Posted October. 13, 2021 07:18,   

Updated October. 13, 2021 07:18

한국어

“Whoever would understand the poet. Must go into the poet's country,” Johann Wolfgang von Goethe’s poem says. This is why we need to understand Zanzibar located in the Indian Ocean off the coast of East Africa to understand Nobel literature prize winner Abdulrazak Gurnah.

Zanzibar is now part of Tanzania but when Gurnah was born it was an independent country composed of multiple islands. There was a revolution in 1964. The majority yet marginalized blacks killed Arabs and South Asians. It was violent beyond imagination. This was why Gurnah, an Arabic Muslim, moved to the U.K. at the age of 18.

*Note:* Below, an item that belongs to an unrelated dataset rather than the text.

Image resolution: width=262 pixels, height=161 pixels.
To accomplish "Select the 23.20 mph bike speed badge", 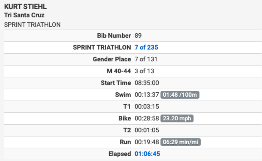I will 177,118.
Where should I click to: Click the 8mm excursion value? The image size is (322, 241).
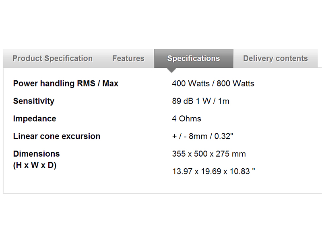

Although it is not an autobiographical novel, one of his well-known books titled “Paradise” showcases such wounds. Yusuf’s mother loves her son so much. She hugs him, pinches his cheek, and holds him up to kiss him any chance she gets. Yusuf who is 12 is embarrassed by his mother treating him like a child. His mother only lets him go when he struggles to get out of his mother’s hands. That is not the end. She pats him on the butt as he runs away. But today is different. She doesn’t have the intention to let go of him. She keeps holding him without saying anything. Yusuf must sense something strange and lets his mother hold him without resisting. His mother is crying without making a sound. His father sold him to a Muslim merchant to pay the debt.

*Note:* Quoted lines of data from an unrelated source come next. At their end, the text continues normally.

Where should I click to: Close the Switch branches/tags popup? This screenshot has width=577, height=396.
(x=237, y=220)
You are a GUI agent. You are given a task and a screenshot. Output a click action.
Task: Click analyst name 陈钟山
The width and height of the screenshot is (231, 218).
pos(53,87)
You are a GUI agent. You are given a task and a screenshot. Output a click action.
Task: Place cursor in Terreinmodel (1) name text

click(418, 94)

Such a separation from parents at the beginning of “Paradise” belongs to Yusuf, not the writer. However, it strangely overlaps with the writer’s wounds because it was the violent history of Zanzibar that separated Gurnah from his parents and home. The history pushed him into the life of the Diaspora. He was poor and miserable and missed his home badly. Yet, he started writing about his wounds and the wounds of East Africa in English, not his native language, Swahili. Wounds are at the center of his work. Such wounds have ironically deepened him as a writer.